[Start of section]

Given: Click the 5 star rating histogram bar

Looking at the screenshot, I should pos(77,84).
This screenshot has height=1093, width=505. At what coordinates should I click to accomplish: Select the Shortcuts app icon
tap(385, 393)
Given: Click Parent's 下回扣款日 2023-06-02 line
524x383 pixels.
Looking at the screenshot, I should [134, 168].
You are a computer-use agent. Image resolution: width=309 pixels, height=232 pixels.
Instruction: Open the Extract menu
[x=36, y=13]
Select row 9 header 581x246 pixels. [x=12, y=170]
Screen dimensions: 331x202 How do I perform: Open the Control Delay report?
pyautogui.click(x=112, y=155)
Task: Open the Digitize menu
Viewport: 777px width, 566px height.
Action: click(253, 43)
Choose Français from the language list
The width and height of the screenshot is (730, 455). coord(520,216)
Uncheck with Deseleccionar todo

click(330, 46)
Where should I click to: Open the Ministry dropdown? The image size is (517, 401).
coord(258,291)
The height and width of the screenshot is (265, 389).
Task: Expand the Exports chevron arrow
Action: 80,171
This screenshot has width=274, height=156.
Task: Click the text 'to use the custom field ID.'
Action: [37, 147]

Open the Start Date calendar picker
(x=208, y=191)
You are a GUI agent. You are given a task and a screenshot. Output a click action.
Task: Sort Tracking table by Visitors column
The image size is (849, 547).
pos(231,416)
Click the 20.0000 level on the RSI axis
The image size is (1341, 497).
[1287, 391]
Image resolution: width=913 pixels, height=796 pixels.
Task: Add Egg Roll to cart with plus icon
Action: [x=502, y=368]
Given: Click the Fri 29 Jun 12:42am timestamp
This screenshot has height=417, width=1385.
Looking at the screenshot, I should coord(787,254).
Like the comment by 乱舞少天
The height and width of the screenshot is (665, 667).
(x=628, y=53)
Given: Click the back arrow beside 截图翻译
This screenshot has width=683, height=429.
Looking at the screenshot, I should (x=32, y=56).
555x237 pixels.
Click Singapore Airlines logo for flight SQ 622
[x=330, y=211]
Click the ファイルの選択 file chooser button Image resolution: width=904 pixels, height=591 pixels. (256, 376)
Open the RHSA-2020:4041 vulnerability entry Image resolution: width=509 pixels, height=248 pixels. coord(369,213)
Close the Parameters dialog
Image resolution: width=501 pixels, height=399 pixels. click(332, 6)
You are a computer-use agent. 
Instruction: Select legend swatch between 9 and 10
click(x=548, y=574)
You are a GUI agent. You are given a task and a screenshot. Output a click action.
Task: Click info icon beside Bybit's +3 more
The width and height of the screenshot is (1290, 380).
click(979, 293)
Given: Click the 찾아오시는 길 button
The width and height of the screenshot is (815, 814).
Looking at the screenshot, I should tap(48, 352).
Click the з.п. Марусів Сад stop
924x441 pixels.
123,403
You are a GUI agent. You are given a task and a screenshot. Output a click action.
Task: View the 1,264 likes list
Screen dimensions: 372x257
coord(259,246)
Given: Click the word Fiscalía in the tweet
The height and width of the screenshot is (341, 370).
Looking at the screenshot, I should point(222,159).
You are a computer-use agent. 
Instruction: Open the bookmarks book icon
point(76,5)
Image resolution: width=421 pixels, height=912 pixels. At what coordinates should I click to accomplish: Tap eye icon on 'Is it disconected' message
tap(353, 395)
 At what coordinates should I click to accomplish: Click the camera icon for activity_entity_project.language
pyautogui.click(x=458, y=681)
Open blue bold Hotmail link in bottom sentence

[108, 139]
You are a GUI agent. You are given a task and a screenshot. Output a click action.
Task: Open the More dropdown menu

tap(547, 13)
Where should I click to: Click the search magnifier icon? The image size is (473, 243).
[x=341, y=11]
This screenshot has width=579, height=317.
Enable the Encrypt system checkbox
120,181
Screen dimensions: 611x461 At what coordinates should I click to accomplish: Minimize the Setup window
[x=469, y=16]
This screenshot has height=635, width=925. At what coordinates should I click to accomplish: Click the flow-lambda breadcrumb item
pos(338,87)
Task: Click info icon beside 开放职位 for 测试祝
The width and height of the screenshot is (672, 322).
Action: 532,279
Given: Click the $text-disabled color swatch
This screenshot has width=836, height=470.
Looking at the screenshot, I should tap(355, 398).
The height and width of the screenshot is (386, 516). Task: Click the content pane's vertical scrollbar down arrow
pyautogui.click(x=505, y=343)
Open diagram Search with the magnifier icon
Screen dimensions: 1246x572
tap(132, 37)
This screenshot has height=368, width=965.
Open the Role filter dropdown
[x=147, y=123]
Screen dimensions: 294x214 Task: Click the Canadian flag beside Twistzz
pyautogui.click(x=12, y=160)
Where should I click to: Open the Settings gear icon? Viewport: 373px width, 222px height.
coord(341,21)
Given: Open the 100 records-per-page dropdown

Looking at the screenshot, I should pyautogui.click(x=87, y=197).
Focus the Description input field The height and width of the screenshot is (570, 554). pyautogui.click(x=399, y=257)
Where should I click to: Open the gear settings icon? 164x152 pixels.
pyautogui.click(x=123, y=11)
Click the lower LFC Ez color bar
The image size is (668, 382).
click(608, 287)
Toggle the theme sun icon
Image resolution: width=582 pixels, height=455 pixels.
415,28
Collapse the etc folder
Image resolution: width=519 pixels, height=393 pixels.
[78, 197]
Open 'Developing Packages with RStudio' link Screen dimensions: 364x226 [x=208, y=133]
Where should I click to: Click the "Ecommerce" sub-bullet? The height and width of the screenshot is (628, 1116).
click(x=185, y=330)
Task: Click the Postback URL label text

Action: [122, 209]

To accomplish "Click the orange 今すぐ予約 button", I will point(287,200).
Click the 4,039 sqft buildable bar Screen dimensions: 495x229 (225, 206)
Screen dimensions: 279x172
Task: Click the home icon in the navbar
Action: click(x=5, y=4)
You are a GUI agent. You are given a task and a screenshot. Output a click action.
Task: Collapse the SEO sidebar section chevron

[End of section]

### Your task
Could you set down each entry above word for word?

### Exercise solution
Given: Click the 5 star rating histogram bar

Looking at the screenshot, I should pos(77,84).
This screenshot has height=1093, width=505. At what coordinates should I click to accomplish: Select the Shortcuts app icon
tap(385, 393)
Given: Click Parent's 下回扣款日 2023-06-02 line
524x383 pixels.
Looking at the screenshot, I should [134, 168].
You are a computer-use agent. Image resolution: width=309 pixels, height=232 pixels.
Instruction: Open the Extract menu
[x=36, y=13]
Select row 9 header 581x246 pixels. [x=12, y=170]
Screen dimensions: 331x202 How do I perform: Open the Control Delay report?
pyautogui.click(x=112, y=155)
Task: Open the Digitize menu
Viewport: 777px width, 566px height.
Action: click(253, 43)
Choose Français from the language list
The width and height of the screenshot is (730, 455). coord(520,216)
Uncheck with Deseleccionar todo

click(330, 46)
Where should I click to: Open the Ministry dropdown? The image size is (517, 401).
coord(258,291)
The height and width of the screenshot is (265, 389).
Task: Expand the Exports chevron arrow
Action: 80,171
This screenshot has width=274, height=156.
Task: Click the text 'to use the custom field ID.'
Action: [37, 147]

Open the Start Date calendar picker
(x=208, y=191)
You are a GUI agent. You are given a task and a screenshot. Output a click action.
Task: Sort Tracking table by Visitors column
The image size is (849, 547).
pos(231,416)
Click the 20.0000 level on the RSI axis
The image size is (1341, 497).
[1287, 391]
Image resolution: width=913 pixels, height=796 pixels.
Task: Add Egg Roll to cart with plus icon
Action: [x=502, y=368]
Given: Click the Fri 29 Jun 12:42am timestamp
This screenshot has height=417, width=1385.
Looking at the screenshot, I should coord(787,254).
Like the comment by 乱舞少天
The height and width of the screenshot is (665, 667).
(x=628, y=53)
Given: Click the back arrow beside 截图翻译
This screenshot has width=683, height=429.
Looking at the screenshot, I should (x=32, y=56).
555x237 pixels.
Click Singapore Airlines logo for flight SQ 622
[x=330, y=211]
Click the ファイルの選択 file chooser button Image resolution: width=904 pixels, height=591 pixels. (256, 376)
Open the RHSA-2020:4041 vulnerability entry Image resolution: width=509 pixels, height=248 pixels. coord(369,213)
Close the Parameters dialog
Image resolution: width=501 pixels, height=399 pixels. click(332, 6)
You are a computer-use agent. 
Instruction: Select legend swatch between 9 and 10
click(x=548, y=574)
You are a GUI agent. You are given a task and a screenshot. Output a click action.
Task: Click info icon beside Bybit's +3 more
The width and height of the screenshot is (1290, 380).
click(979, 293)
Given: Click the 찾아오시는 길 button
The width and height of the screenshot is (815, 814).
Looking at the screenshot, I should tap(48, 352).
Click the з.п. Марусів Сад stop
924x441 pixels.
123,403
You are a GUI agent. You are given a task and a screenshot. Output a click action.
Task: View the 1,264 likes list
Screen dimensions: 372x257
coord(259,246)
Given: Click the word Fiscalía in the tweet
The height and width of the screenshot is (341, 370).
Looking at the screenshot, I should point(222,159).
You are a computer-use agent. 
Instruction: Open the bookmarks book icon
point(76,5)
Image resolution: width=421 pixels, height=912 pixels. At what coordinates should I click to accomplish: Tap eye icon on 'Is it disconected' message
tap(353, 395)
 At what coordinates should I click to accomplish: Click the camera icon for activity_entity_project.language
pyautogui.click(x=458, y=681)
Open blue bold Hotmail link in bottom sentence

[108, 139]
You are a GUI agent. You are given a task and a screenshot. Output a click action.
Task: Open the More dropdown menu

tap(547, 13)
Where should I click to: Click the search magnifier icon? The image size is (473, 243).
[x=341, y=11]
This screenshot has width=579, height=317.
Enable the Encrypt system checkbox
120,181
Screen dimensions: 611x461 At what coordinates should I click to accomplish: Minimize the Setup window
[x=469, y=16]
This screenshot has height=635, width=925. At what coordinates should I click to accomplish: Click the flow-lambda breadcrumb item
pos(338,87)
Task: Click info icon beside 开放职位 for 测试祝
The width and height of the screenshot is (672, 322).
Action: 532,279
Given: Click the $text-disabled color swatch
This screenshot has width=836, height=470.
Looking at the screenshot, I should tap(355, 398).
The height and width of the screenshot is (386, 516). Task: Click the content pane's vertical scrollbar down arrow
pyautogui.click(x=505, y=343)
Open diagram Search with the magnifier icon
Screen dimensions: 1246x572
tap(132, 37)
This screenshot has height=368, width=965.
Open the Role filter dropdown
[x=147, y=123]
Screen dimensions: 294x214 Task: Click the Canadian flag beside Twistzz
pyautogui.click(x=12, y=160)
Where should I click to: Open the Settings gear icon? Viewport: 373px width, 222px height.
coord(341,21)
Given: Open the 100 records-per-page dropdown

Looking at the screenshot, I should pyautogui.click(x=87, y=197).
Focus the Description input field The height and width of the screenshot is (570, 554). pyautogui.click(x=399, y=257)
Where should I click to: Open the gear settings icon? 164x152 pixels.
pyautogui.click(x=123, y=11)
Click the lower LFC Ez color bar
The image size is (668, 382).
click(608, 287)
Toggle the theme sun icon
Image resolution: width=582 pixels, height=455 pixels.
415,28
Collapse the etc folder
Image resolution: width=519 pixels, height=393 pixels.
[78, 197]
Open 'Developing Packages with RStudio' link Screen dimensions: 364x226 [x=208, y=133]
Where should I click to: Click the "Ecommerce" sub-bullet? The height and width of the screenshot is (628, 1116).
click(x=185, y=330)
Task: Click the Postback URL label text

Action: [122, 209]

To accomplish "Click the orange 今すぐ予約 button", I will point(287,200).
Click the 4,039 sqft buildable bar Screen dimensions: 495x229 (225, 206)
Screen dimensions: 279x172
Task: Click the home icon in the navbar
Action: click(x=5, y=4)
You are a GUI agent. You are given a task and a screenshot. Output a click action.
Task: Collapse the SEO sidebar section chevron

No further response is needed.